Job growth from 2011 to 2014

December capped off the nation’s best year of hiring since 1999, with employers adding a healthy 252,000 payroll jobs and the unemployment rate declining to 5.6 percent, the U.S. Bureau of Labor Statistics reported Friday.

Last year’s progress pushed the jobless rate down to a six-year low, and near the range that the Federal Reserve considers consistent with a healthy economy. The year of growth supports expectations that the United States will strengthen further in 2015 even as overseas economies stumble.

“Firms are out there and they’re hiring,” said Esmael Adibi, economist at Chapman University. “It could be for part time, but if somebody is unemployed, there should be opportunities out there.”

In 2014, nearly 3 million Americans found a new job. As they got hired, the unemployment rate dropped by 1.1 percent, continuing a decline in the rate since peaking at 10 percent in October 2009. Tony Cherin, a finance professor at San Diego State University, called the increase in payroll jobs and the decline in the unemployment rate a double dose of good news. He said, however, that it remains to be seen how the Federal Reserve would react to the data in terms of whether it will raise interest rates.

“There doesn’t seem to be at the moment any major increase in inflation, and wages are still stagnant,” Cherin said.

 

While the overall number of jobs grew, Friday’s report wasn’t totally positive. The unemployment rate fell in part because people dropped out of the labor force – they either retired or left the labor force. Last month, the number of unemployed persons fell 383,000 to 8.7 million. However, fewer than one-third of people out of work found jobs; the rest stopped looking. The percentage of Americans who are either working or looking for work fell back to a 37-year low last touched in September.

The declining number of jobseekers generally happens in a poor economy, not one in expansion mode, Adibi said.

“We want available labor to come to the market, especially when the economy is improving,” he said. “When the economy is sinking, people leave to go back to school, or stay home. Now is a time for them to come back.”

Perhaps one reason jobseekers aren’t coming back is that the jobs aren’t worthwhile to them. The nation’s average wage declined 5 cents per hour to $24.57 in December, following a 6 cent increase in November. Over the year, pay grew 1.7 percent, barely ahead of inflation, now at 1.3 percent. Additionally, the plummeting oil prices and weak pay growth are helping keep inflation lower than the Fed’s 2 percent target rate. Many economists think inflation may fail to reach even 1 percent this year. A result is that the Fed could feel pressure to avoid raising rates anytime soon.

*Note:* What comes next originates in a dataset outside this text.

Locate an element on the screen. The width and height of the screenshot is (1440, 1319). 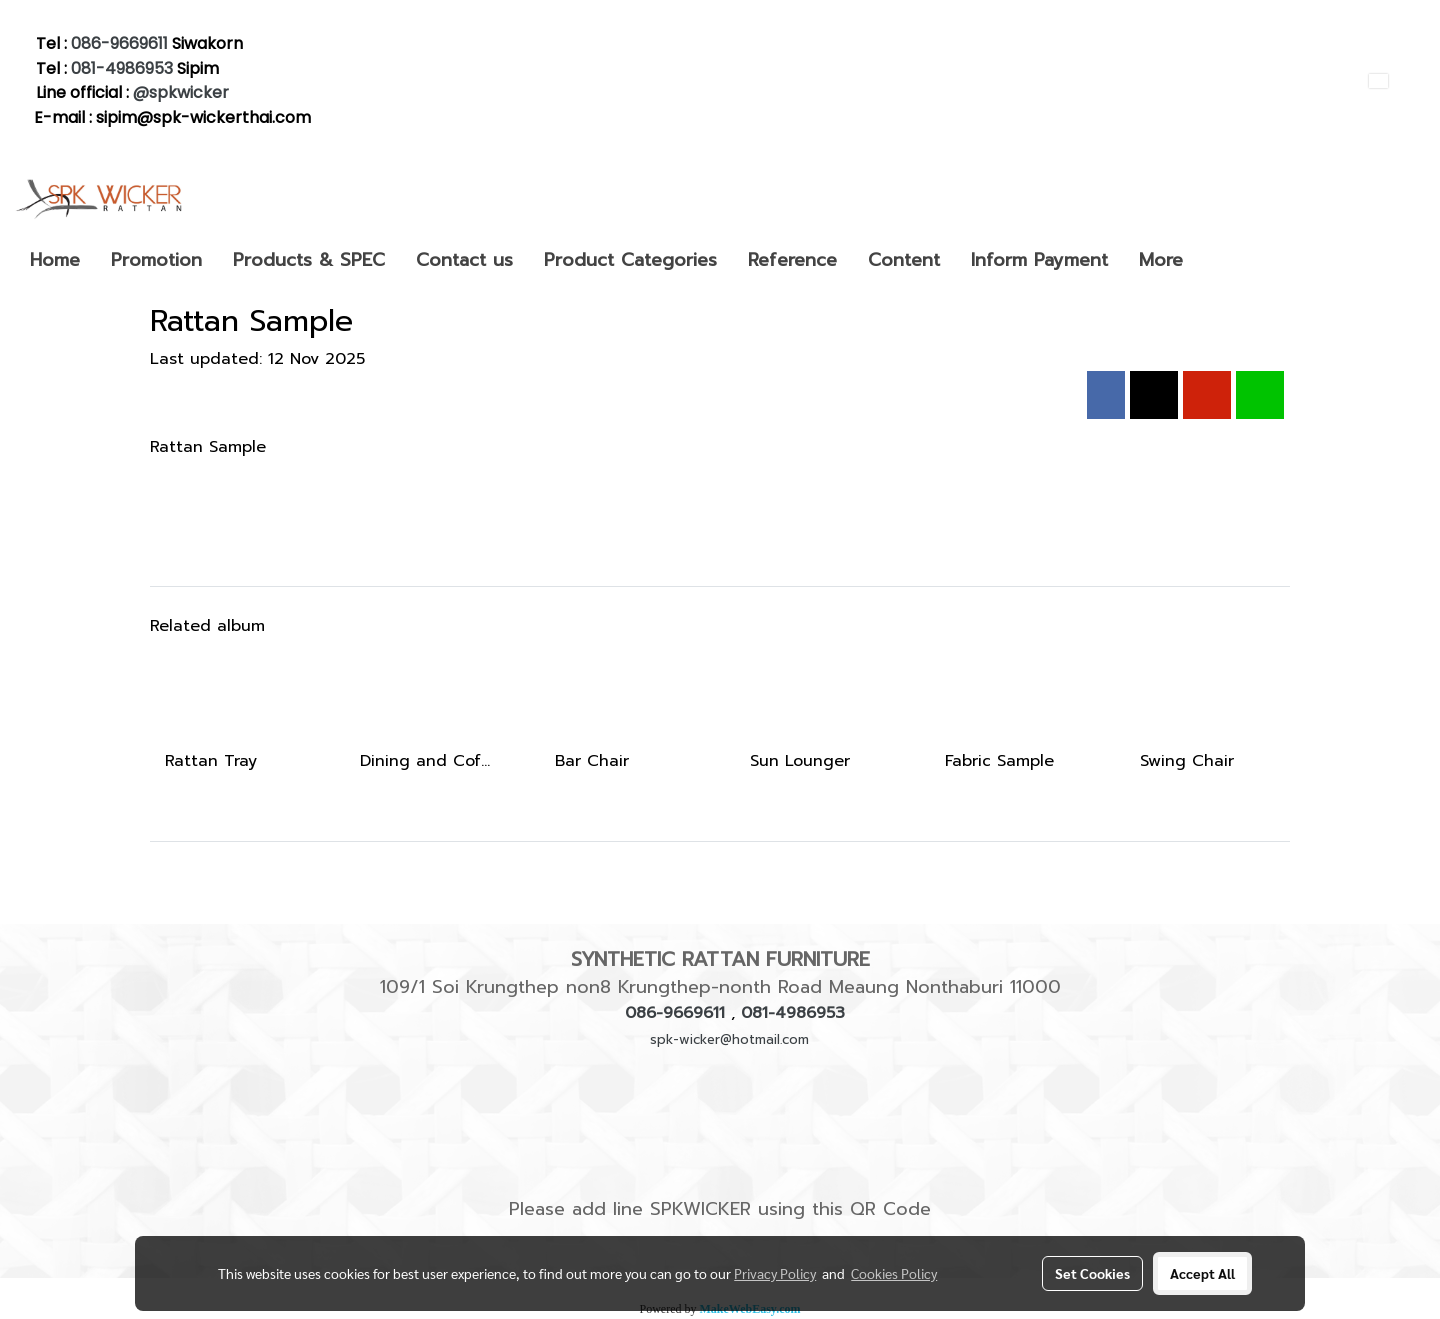
Set Cookies is located at coordinates (1092, 1273).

While inflation may continue to decline, wages could begin to face upward pressure as hiring ramps up and the unemployment rate continues to fall. Lynn Reaser, chief economist at Point Loma Nazarene University, said wage growth should pick up in the coming year as the labor market improves and there is more competition for workers.

“In the meantime, inflation remains under wraps and gasoline prices are falling,” she said. “This means that workers are still making headway and there are good reasons to be optimistic for 2015.”

Overall, Adibi said he considered Friday’s report fantastic because the payroll jobs number is the most important because it represents a commitment from companies. He said the growth exceeded general economic expectations by about 30,000 jobs, and also noted that October and November’s payroll job numbers were revised upward by 50,000 positions. He said it all bodes well for San Diego County and other parts of California, which should also see upward revisions when 2014 local data is re-released in March.

Most economists forecast that the U.S. economy will expand more than 3 percent this year. If it does, 2015 would mark the first time in a decade that growth has reached that level for a full calendar year.

The brightening jobs picture has healed some of the deep scars left by the Great Recession. The number of people who have been unemployed for more than six months fell 27 percent last year. And the number working part time who would prefer full-time work dropped 12 percent.

Still, to keep up with population growth since the recession began, the economy would need to create 4.9 million additional jobs, according to the Brookings Institution.

Economists expect more healing this year. Goldman Sachs estimates that additional spending on restaurants, auto dealers and other goods and services resulting from lower energy prices will lead to 300,000 more jobs this year than if oil prices had remained at their levels of six months ago.

Spending at retail stores and restaurants rose in November by the most in eight months, an early sign that Americans are spending some of the savings they are enjoying on gas-pump prices.

The Associated Press contributed to this report.